Measuring Sidekiq with Librato
Here's what I recently put together so I could measure some Sidekiq behavior with Librato. This code makes use of the librato-metrics gem.
Measure the time taken to perform each type of job
I put this in my lib directory:
class SidekiqMetrics
def call(worker, msg, queue)
librato_queue = Librato::Metrics::Queue.new
librato_queue.time "sidekiq.execution_time", source: worker.class.to_s.underscore.gsub("/","-") do
yield
end
librato_queue.submit
end
end
And then added the middleware in config/initializers/sidekiq.rb:
Sidekiq.configure_server do |config|
# ...other config...
config.server_middleware do |chain|
chain.add SidekiqMetrics
end
end
Keeping track of queue size
I have a script which runs every hour that reports various app stats to various services. I stuck this in there:
librato_queue = Librato::Metrics::Queue.new
%w[auth_mailer mailer default low].each do |queue|
librato_queue.add "sidekiq.queue_size" => {value: Sidekiq::Queue.new(queue).size, source: queue}
end
librato_queue.submit
Measuring only once per hour doesn't really help understand anything interesting about app behavior. My initial purpose with this is to just keep track of outlier situations so I can set up a trigger and be notified if the queue is growing abnormally large. An alternative approach, and one that would be very easy and not incur much resource strain, would be to report the queue once per job in the same middleware shown above to report the execution time.

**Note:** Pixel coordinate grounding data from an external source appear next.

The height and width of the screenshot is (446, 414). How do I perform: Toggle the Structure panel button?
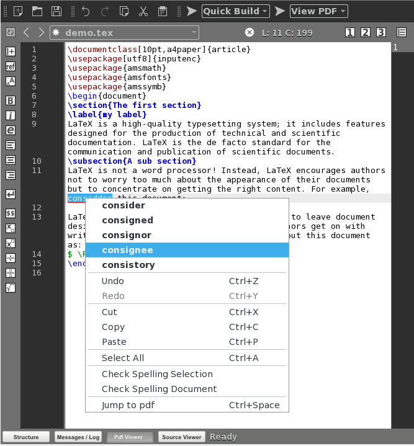[x=25, y=437]
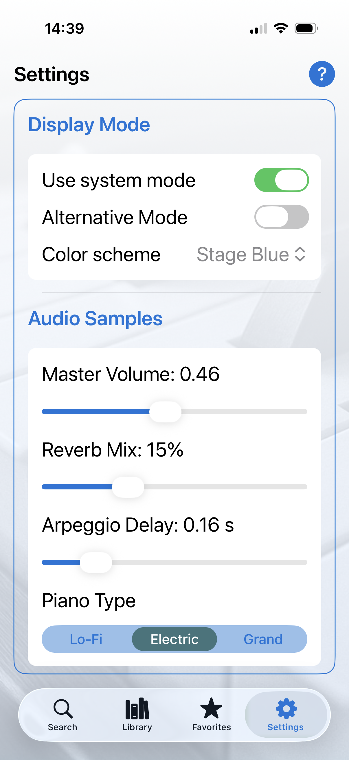The width and height of the screenshot is (349, 760).
Task: Click the up-down chevron beside Stage Blue
Action: 300,254
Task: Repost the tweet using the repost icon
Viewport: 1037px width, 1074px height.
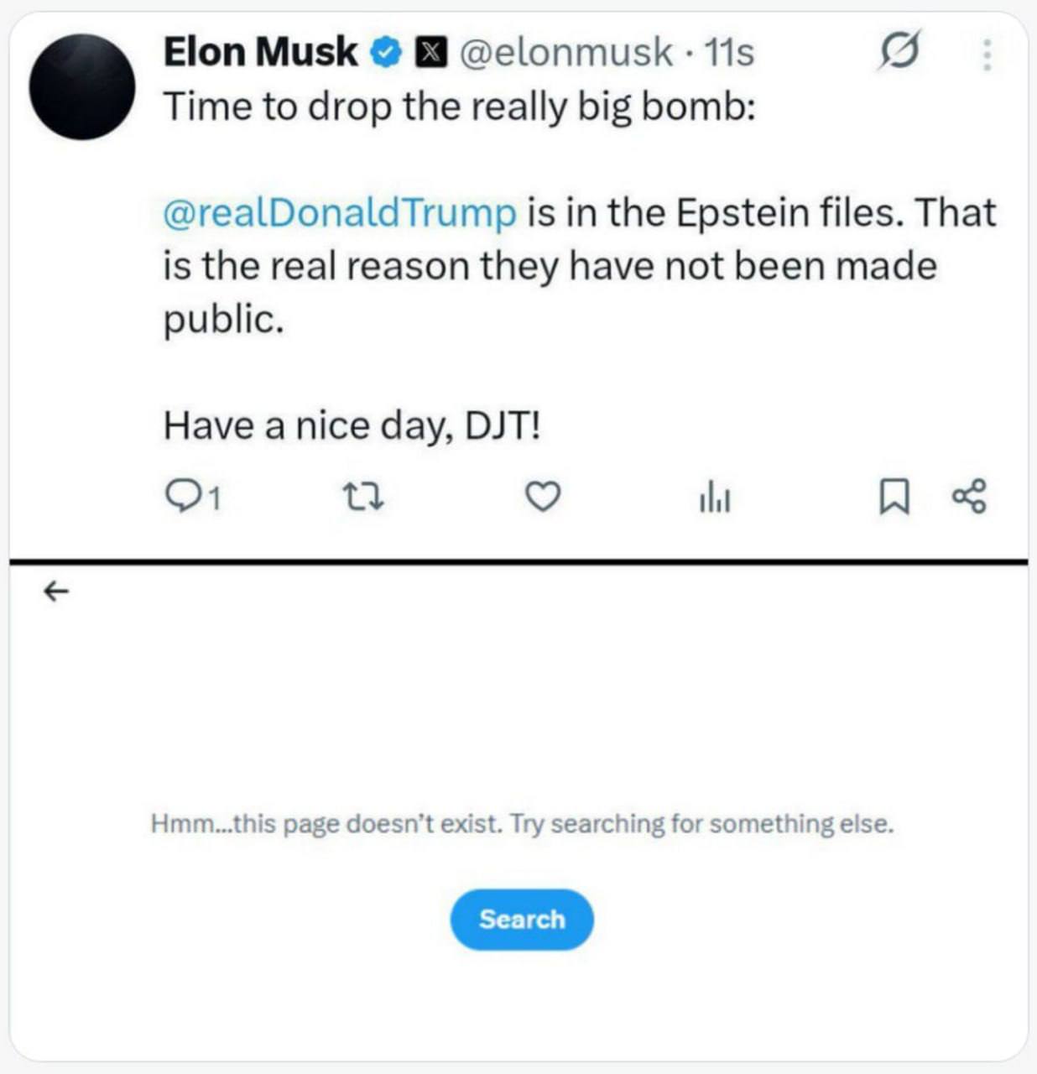Action: (x=365, y=497)
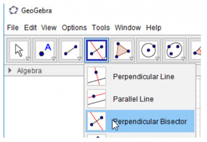This screenshot has width=207, height=142.
Task: Open the Polygon tool dropdown arrow
Action: pyautogui.click(x=131, y=59)
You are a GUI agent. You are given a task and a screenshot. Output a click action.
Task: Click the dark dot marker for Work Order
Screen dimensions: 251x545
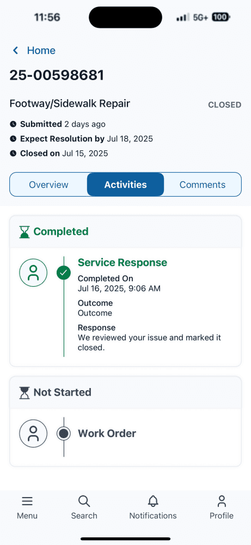64,433
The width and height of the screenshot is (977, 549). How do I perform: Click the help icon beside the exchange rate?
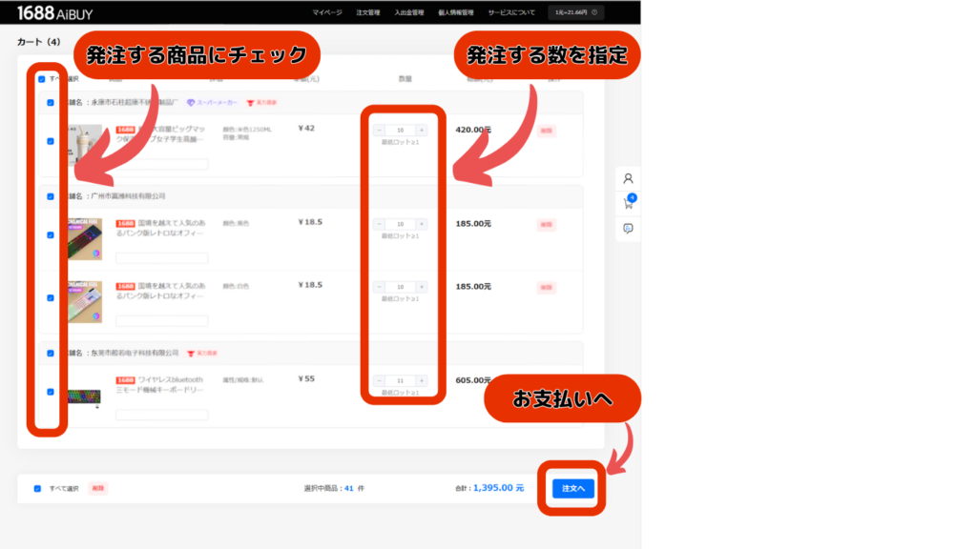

A drawback with this approach is that in a situation where sidekiq workers are broken and not processing any jobs, the queue size would not be reported, defeating the entire purpose of being notified about problem situations. I could report the size in both the middleware and in the hourly script, but for the time being this redundancy rubs me the wrong way.
In the future if I have a more nimble scheduled job system (I'm currently using Heroku's clunky scheduler, then I'll report the stats every minute or ever second on schedule.